Q7) Write the advantages of dbms?

A7) Advantages of DBMS

●      Controls database redundancy: It can control data redundancy because it stores all the data in one single database file and that recorded data is placed in the database.

●      Data sharing: In DBMS, the authorized users of an organization can share the data among multiple users.

●      Easily Maintenance: It can be easily maintainable due to the centralized nature of the database system.

●      Reduce time: It reduces development time and maintenance need.

●      Backup: It provides backup and recovery subsystems which create automatic backup of data from hardware and software failures and restores the data if required.

●      multiple user interface: It provides different types of user interfaces like graphical user interfaces, application program interfaces

Q8) Write the disadvantages of dbms?

A8) Disadvantages of DBMS

●      Cost of Hardware and Software: It requires a high speed of data processor and large memory size to run DBMS software.

●      Size: It occupies a large space of disks and large memory to run them efficiently.
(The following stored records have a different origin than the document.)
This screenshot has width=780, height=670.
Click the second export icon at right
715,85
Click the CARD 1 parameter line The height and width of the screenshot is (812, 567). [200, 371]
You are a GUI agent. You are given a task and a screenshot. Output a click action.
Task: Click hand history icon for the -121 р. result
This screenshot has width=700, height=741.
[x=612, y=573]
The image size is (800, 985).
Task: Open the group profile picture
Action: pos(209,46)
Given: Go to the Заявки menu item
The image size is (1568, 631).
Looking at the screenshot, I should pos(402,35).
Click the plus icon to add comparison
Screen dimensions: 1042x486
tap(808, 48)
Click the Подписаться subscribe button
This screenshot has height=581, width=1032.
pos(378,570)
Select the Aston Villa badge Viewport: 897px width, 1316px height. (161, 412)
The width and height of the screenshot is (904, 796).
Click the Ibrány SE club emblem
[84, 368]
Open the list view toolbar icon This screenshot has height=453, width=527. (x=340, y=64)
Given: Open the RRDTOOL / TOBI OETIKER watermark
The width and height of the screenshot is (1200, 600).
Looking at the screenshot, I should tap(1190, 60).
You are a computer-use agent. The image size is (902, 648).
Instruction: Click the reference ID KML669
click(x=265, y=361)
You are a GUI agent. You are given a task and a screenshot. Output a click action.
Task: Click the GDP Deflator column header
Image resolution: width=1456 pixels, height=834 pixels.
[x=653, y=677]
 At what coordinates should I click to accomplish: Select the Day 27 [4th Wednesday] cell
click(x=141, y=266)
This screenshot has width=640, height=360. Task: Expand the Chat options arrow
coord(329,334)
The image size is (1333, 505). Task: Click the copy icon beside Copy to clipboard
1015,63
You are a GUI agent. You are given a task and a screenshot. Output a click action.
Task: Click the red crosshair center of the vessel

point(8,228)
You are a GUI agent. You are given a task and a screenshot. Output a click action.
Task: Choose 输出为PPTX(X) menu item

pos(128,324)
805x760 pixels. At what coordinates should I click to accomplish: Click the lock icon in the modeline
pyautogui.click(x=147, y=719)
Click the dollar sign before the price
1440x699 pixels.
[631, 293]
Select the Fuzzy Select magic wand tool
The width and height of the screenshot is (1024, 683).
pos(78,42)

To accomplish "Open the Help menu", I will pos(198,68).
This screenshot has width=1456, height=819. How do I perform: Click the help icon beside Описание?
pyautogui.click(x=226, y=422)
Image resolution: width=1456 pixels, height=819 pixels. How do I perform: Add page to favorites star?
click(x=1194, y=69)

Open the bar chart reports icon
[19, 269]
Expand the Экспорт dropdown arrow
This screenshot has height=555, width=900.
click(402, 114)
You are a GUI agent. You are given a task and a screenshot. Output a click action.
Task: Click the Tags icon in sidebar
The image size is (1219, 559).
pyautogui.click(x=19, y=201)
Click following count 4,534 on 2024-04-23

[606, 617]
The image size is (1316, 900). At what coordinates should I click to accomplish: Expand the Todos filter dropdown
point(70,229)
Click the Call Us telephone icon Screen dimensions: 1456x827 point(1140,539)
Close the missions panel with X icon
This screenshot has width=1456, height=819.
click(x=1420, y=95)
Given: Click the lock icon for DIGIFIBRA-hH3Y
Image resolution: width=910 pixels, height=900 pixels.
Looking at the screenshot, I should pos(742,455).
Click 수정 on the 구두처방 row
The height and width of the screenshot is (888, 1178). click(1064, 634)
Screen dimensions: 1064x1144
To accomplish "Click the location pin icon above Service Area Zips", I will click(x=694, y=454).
●      Complexity: Database system creates additional complexity and requirements.

●      Higher impact of failure: Failure is highly impacted the database because in most of the organization, all the data stored in a single database and if the database is damaged due to electric failure or database corruption then the data may be lost forever.

Q9) Explain three schema architectures of dbms?

A9) The architecture of a database management system influences its design. When dealing with a large number of PCs, web servers, database servers, and other networked elements, the same client/server architecture is used.

A client/server architecture is made up of several PCs and a workstation that are all linked by a network.

The design of a database management system is determined by how users link to the database in order to complete their requests.

Fig: Types of architecture

A single tier or multi-tier database architecture can be seen. However, database design can be divided into two categories: 2-tier architecture and 3-tier architecture.

1-tier Architecture:

The database is directly accessible to the user in this architecture. It means that the user can sit on the DBMS and use it directly. Any modifications made here will be applied directly to the database. It does not provide end users with a useful tool.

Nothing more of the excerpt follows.